TASK REQUIREMENTS: Lines below starting with the line with "You are a computer-use" and going on through the line with "Instruction: Select the" must be output exactly; the rest of the records must be left out.

*** EXTRACTED MATERIAL Section Begins ***

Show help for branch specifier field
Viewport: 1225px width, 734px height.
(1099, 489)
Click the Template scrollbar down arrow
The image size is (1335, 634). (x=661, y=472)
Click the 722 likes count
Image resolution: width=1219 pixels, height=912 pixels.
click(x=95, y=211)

*** EXTRACTED MATERIAL Section Ends ***
*** EXTRACTED MATERIAL Section Begins ***

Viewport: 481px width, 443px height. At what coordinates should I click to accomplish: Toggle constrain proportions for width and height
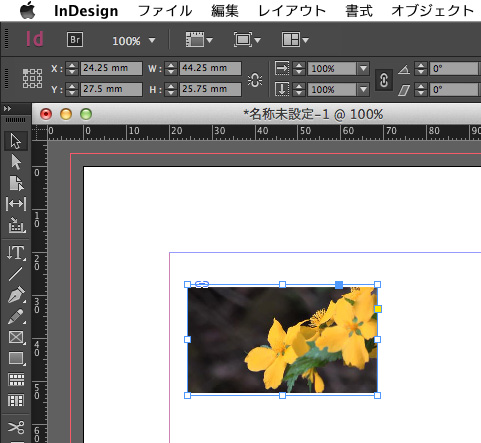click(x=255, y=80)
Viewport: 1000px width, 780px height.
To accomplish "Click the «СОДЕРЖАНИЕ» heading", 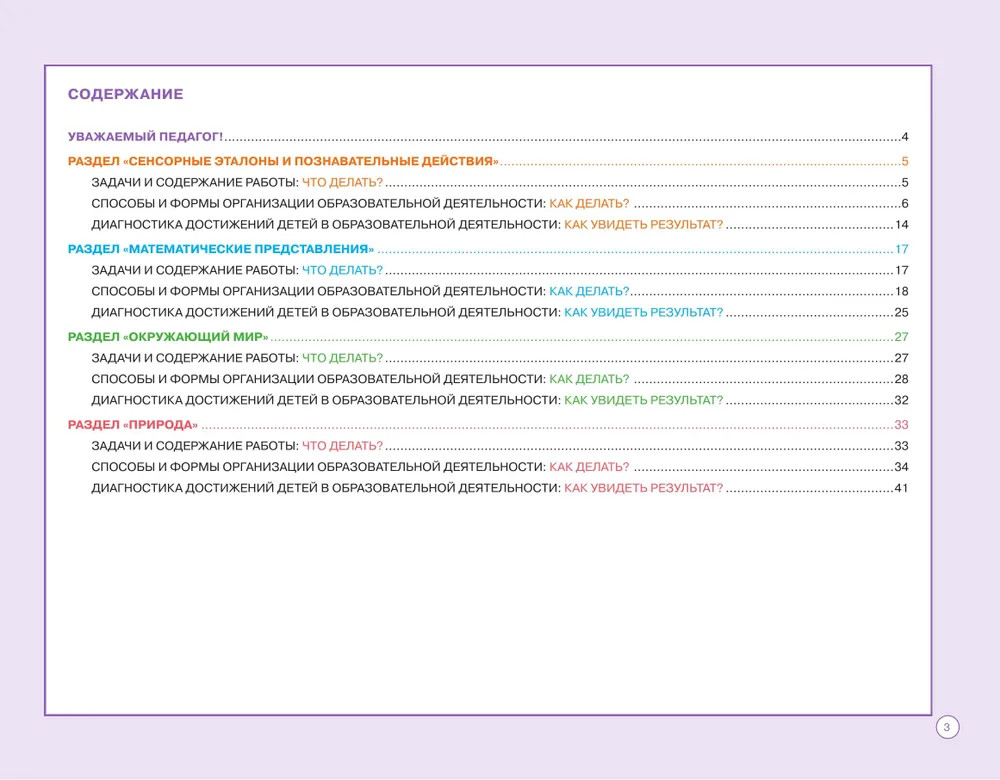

*** EXTRACTED MATERIAL Section Ends ***
*** EXTRACTED MATERIAL Section Begins ***

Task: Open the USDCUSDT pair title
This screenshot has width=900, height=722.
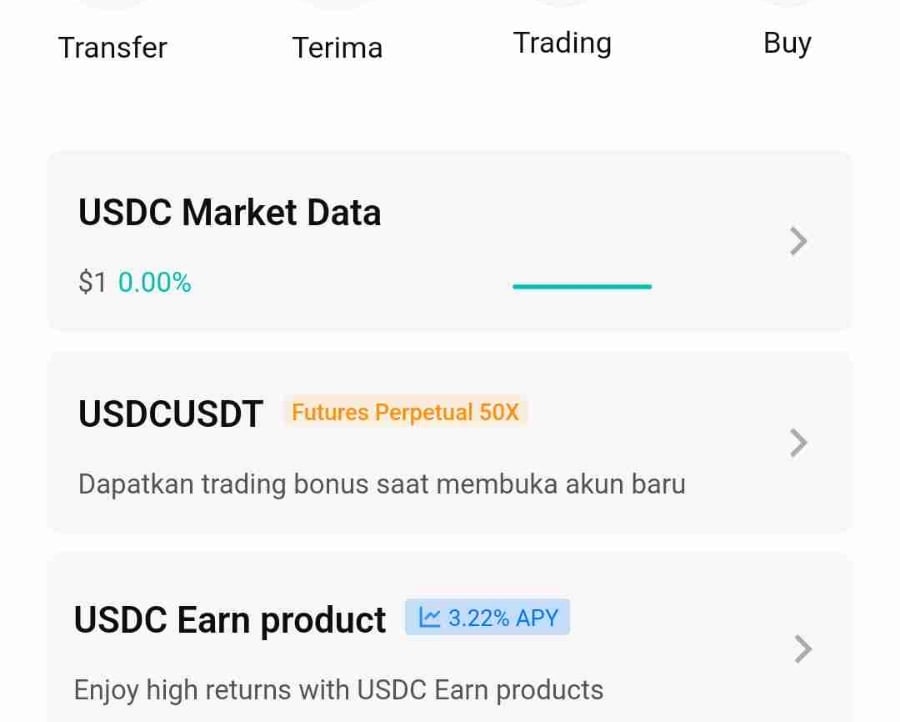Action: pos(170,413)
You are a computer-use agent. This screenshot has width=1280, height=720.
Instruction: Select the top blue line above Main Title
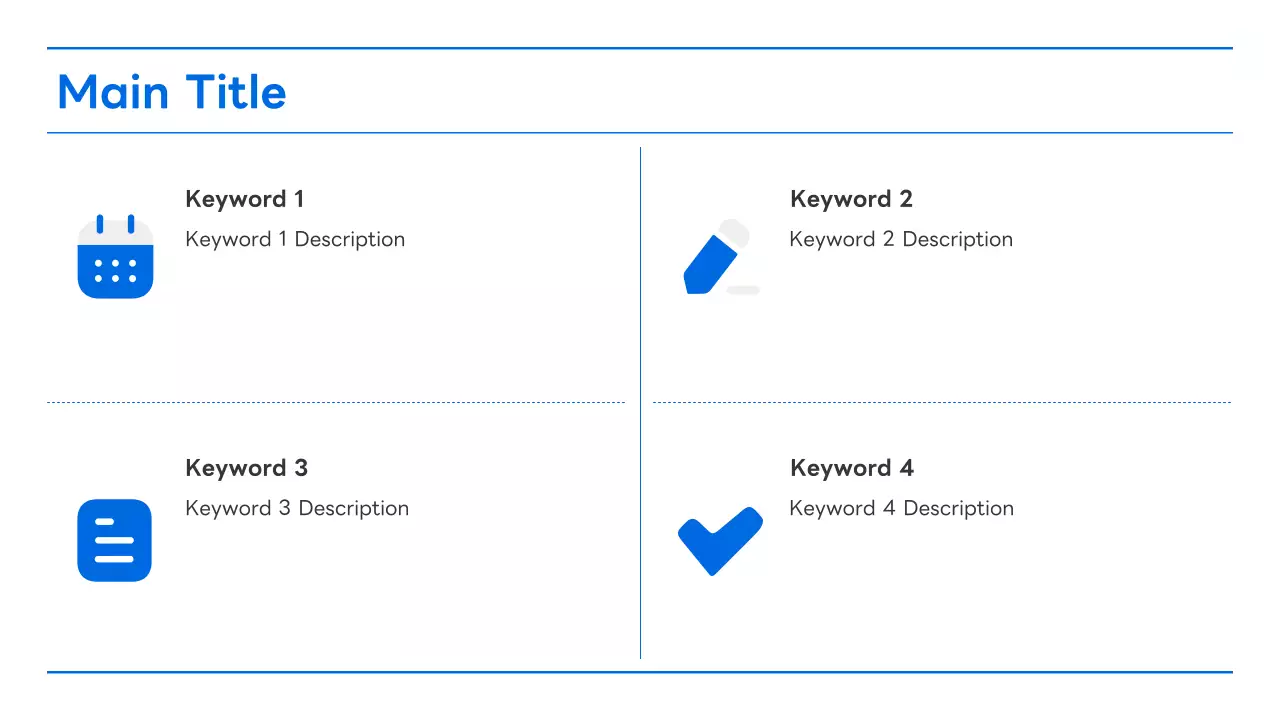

*** EXTRACTED MATERIAL Section Ends ***

TASK ANSWER:
You are a computer-use agent. This screenshot has width=1280, height=720.
Instruction: Select the top blue line above Main Title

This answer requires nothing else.